Konumuz
Nasreddin Hoca
11 Ağustos 2005 Perşembe,
5.Gün:
(Beyşehir-Ilgın-Akşehir-Afyon, 251
km)
Sabah, güneşi bir de Beyşehir üzerine
doğarken fotoğraflıyorum.
|
|
Balkondan fotoğraf çekerken
aşağıdan hışırtılar geliyor. İnekler öğretmenevinin yanındaki kavakların
kesilen dallarına hücum etmiş kahvaltı ediyorlar. Biz de kahvaltı etmeliyiz
ama önce motorlar yüklenecek, şehir merkezinden fotoğraflar alınacak; saat
10 gibi sahildeyiz ama benim beğendiğimi Bahar, Bahar'ın beğendiğini ben
beğenmeyince, kahvaltısız düşüyoruz Konya yoluna. 10-15 km kadar ileride
Atik Petrol diye bir yerde duruyoruz.

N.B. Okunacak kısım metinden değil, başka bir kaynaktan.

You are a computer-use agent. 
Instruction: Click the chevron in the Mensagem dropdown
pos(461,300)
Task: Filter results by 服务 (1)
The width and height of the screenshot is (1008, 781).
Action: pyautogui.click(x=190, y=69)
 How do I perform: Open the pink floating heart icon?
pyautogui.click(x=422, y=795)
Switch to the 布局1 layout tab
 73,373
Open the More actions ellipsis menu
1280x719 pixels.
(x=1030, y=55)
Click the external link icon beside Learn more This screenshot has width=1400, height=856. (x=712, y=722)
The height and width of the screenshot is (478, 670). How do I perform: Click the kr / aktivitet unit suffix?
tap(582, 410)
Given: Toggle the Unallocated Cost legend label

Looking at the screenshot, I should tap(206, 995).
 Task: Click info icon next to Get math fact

Konya sınırlarında bayan motorcu
daha fazla ilgi çekiyor, Bahar'ı süzüp aralarında fısıldaşıyor oradaki
çocuklar. İki kişilik kahvaltı, tahin pekmez filan var, fiyat inanılmaz:
4 YTL. Tekrar yoldayız, kırın ortasında bir yerde bir mescit. Hani benzinci
filan yanına kursalar anlayacağım da, yolun ortasında aman ibadetim geldi
diye kim durur ki? Yine aynı yol üzerinde bu kez de bir müzikhol. Anlaşılan
burada içip dağıtmaya da kıra çıkıyorsun, ibadete de!?.
İleride bizim döneceğimiz Ilgın ayrımı
var. Ayrımdan hemen sonra, devam etmeyeceğimiz Konya yolunda ise çift taraflı
tamirat, taze taze mıcır döküyorlar. İyi yırttık. Ilgın yolu yer yer yükselerek
devam ediyor. Sol üstlerde peri bacası benzeri oluşumlar varmış ama benim
dikkatimi çekmedi. Bir çeşme başında durduğumda soruyor Bahar, "niye fotoğraf
çekmedin" diye. Yolculuk boyunca bu tip ufak iletişim sorunları yaşadık.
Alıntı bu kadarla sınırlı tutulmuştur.